5. Open and Monitor Your First Position
Once you’ve chosen your markets, decide whether you want to go long or short. CFDs give you the opportunity to access both options.
There are several ways to monitor your position. Your broker can:
- Send you SMS messages
- Email alerts
- Push notifications
You can also monitor your positions directly from your trading platform.
6. Close Your First Position
Once your position moves in your favour, you can use the “close” button to exit the trade. You can also use this button to exit any losing trades and take an acceptable loss. To close a long position sells your CFD and closing a short position buys a CFD.
Start Trading with Vantage
CFDs have become the go-to choice for many traders, particularly for the modern CFD trader who aims to hedge their portfolio position or requires access to limited capital. Engaging in CFD trading in Australia allows you to benefit from leveraged trading in volatile markets, minimal fees, and a broad range of asset classes, including forex pairs.
To navigate the buy and sell price fluctuations, you can go long or short depending on your strategy, and practise CFD trading across thousands of markets. However, be cautious of market risk and the potential pitfalls of leverage. If misused, leverage can lead to losses that exceed your initial capital. Therefore, it’s essential to have a thorough understanding of the market and develop a sound trading strategy to mitigate risks and maximise returns.
Frequently Asked Questions (FAQs)
What does CFD mean?
CFD stands for contract for difference, which is a financial derivative allowing traders to speculate on the rising or falling prices of fast-moving global financial markets, such as shares, indices, commodities, and currencies, without owning the underlying asset.
It is an agreement between a trader and a broker to exchange the difference in the value of a particular asset from the time the contract is opened to when it is closed.
Is CFD trading suitable for beginners?
CFD trading requires a solid understanding of the markets and risks involved.

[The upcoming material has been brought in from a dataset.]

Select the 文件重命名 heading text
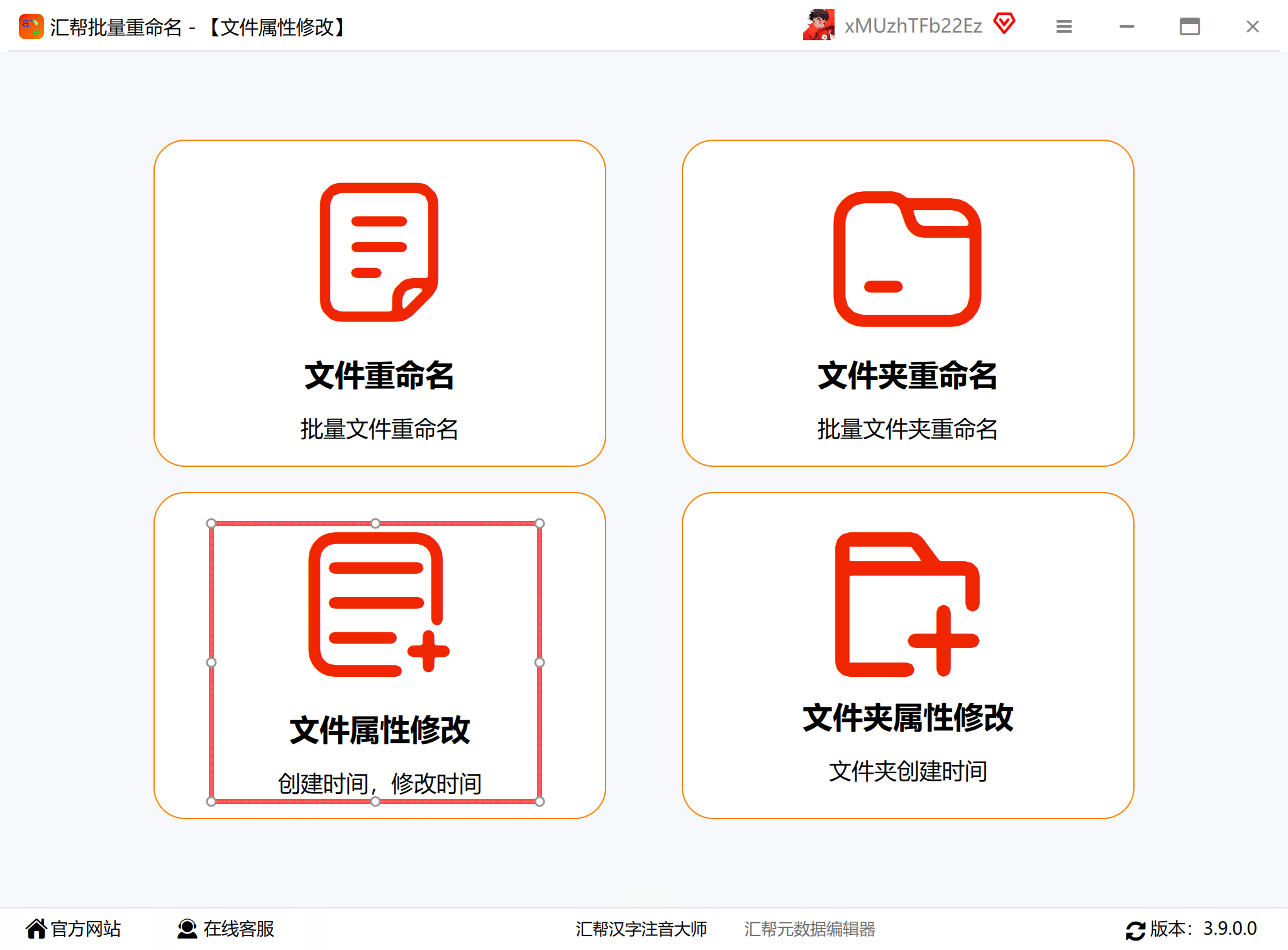Viewport: 1288px width, 950px height. [x=379, y=376]
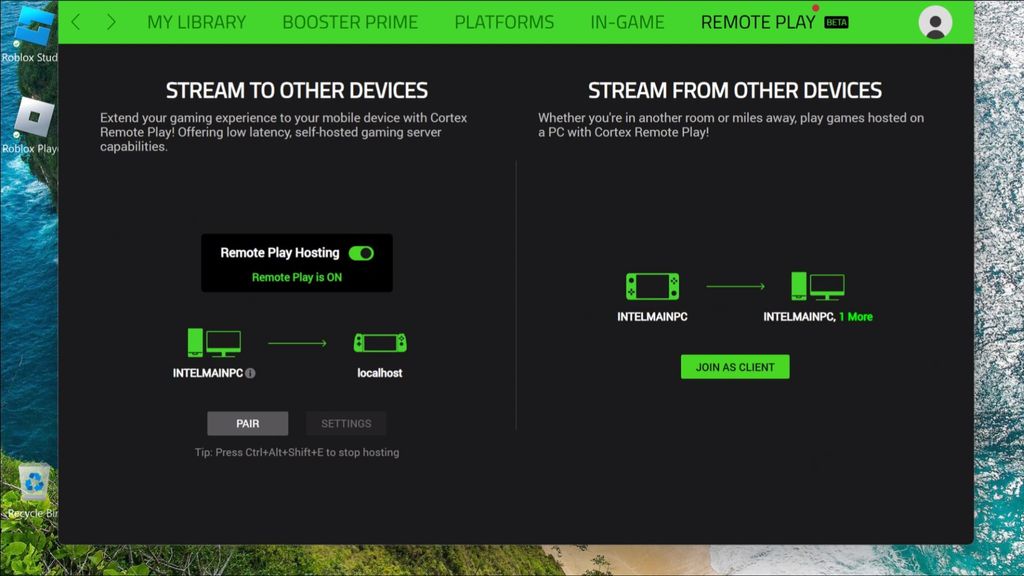Screen dimensions: 1024x576
Task: Open the BOOSTER PRIME tab
Action: click(x=349, y=21)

Beginners can choose to start with a demo account to gain experience without financial risk and invest time in educational courses offered by brokers before trading with CFDs.
Additionally, with access to educational resources such as the Vantage Academy and a cautious approach to learning trading strategies, beginners can gradually build their understanding and skills. It is important for new traders to thoroughly research and consider their risk tolerance before diving into CFD trading.
How much do you need to start trading CFDs?
Brokers such as Vantage provide trading accounts that enable traders to start with a small initial capital.
With a Vantage live account, you have the option to begin trading with a minimum deposit of AUD$50. However, the specific amount required to trade CFDs will vary based on factors such as the type of products being traded, the leverage employed, and your personal risk tolerance.
How is CFDs trading different from forex trading?
CFD trading and forex trading both involve speculation on price movements and the use of leverage. The key difference lies in the range of assets available for trading: CFDs cover a broad spectrum of underlying products including stocks, indices, commodities, and more, while forex trading is specifically focused on currency pairs.